Tickets :: [#7384] Users of shared hosting can see calendars of other users

Summary	Users of shared hosting can see calendars of other users
Queue	Kronolith
Queue Version	2.3-RC1
Type	Enhancement
State	Duplicate
Priority	1. Low
Owners
Requester	alec99 (at) mail (dot) ru
Created	09/24/2008 (6127 days ago)
Due
Updated	10/06/2008 (6115 days ago)
Assigned
Resolved	09/24/2008 (6127 days ago)
Milestone
Patch	No

10/06/2008 04:30:03 AM	robot (dot) terror (at) gmail (dot) com	Comment #3	Reply to this comment
Please note, the issue is not limited to Kronolith only but to any and all Horde components using the "lib/Horde/Perms/UI.php" library and the "templates/shares/edit.inc" form to allow sharing with "default", A.K.A., "All Authenticated Users". Currently, Kronolith, MNemo and Turba share data between users of diferent domains on the same server.

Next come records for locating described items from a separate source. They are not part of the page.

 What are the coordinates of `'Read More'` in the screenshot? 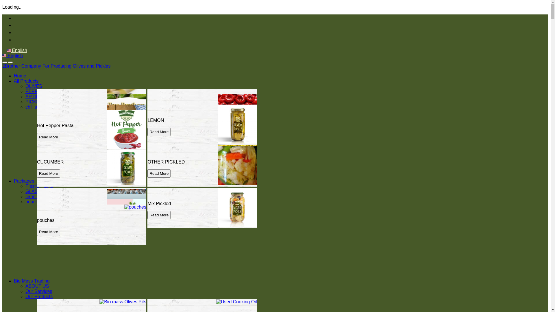 It's located at (49, 215).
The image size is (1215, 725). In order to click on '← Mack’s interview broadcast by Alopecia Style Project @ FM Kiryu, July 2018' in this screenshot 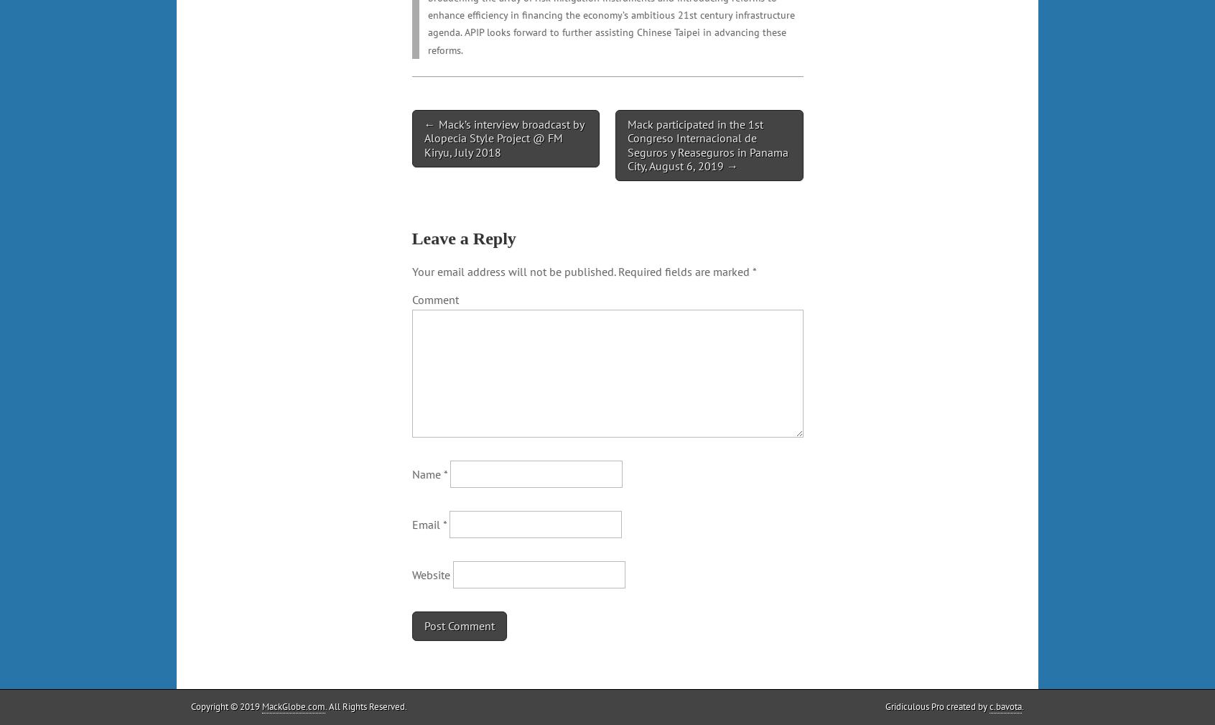, I will do `click(503, 137)`.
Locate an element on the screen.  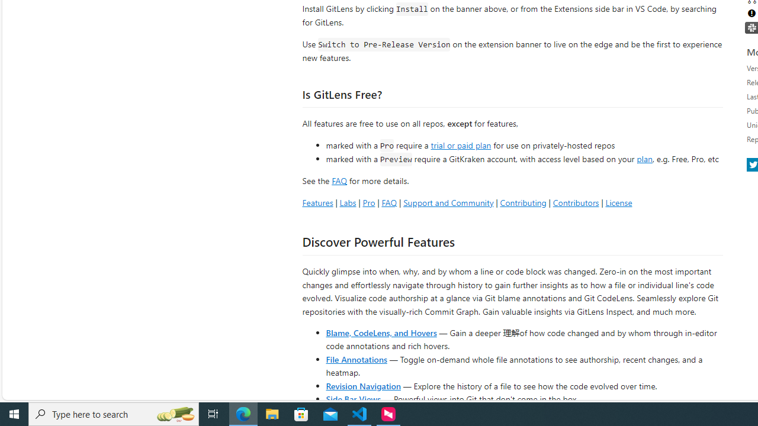
'Support and Community' is located at coordinates (448, 202).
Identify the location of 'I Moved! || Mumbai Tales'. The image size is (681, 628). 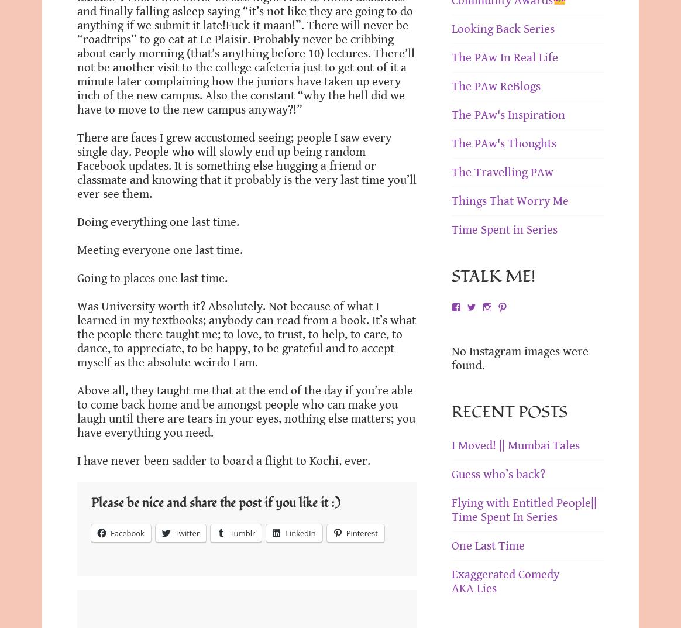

That is, there is no evident way to isolate users of virtual domains.

09/24/2008 05:29:06 PM	Jan Schneider	Comment #2 State ⇒ Duplicate Priority ⇒ 1. Low	Reply to this comment
Ticket #5336.

09/24/2008 07:46:46 AM	alec99 (at) mail (dot) ru	Comment #1 Priority ⇒ 3. High Patch ⇒ No Milestone ⇒ Queue ⇒ Kronolith Summary ⇒ Users of shared hosting can see calendars of other users Type ⇒ Enhancement State ⇒ New	Reply to this comment
When a user of shared hosting account shares his or her calendar to "all authenticated users", the user unwittingly is allowing all users of all domains on the same shared hosting system to view their calendar. This has become a problem for shared hosting providers, who provide access to Kronolith with Linux hosting packages. Is it possible to add the restriction feature "all authenticated users under this domain"?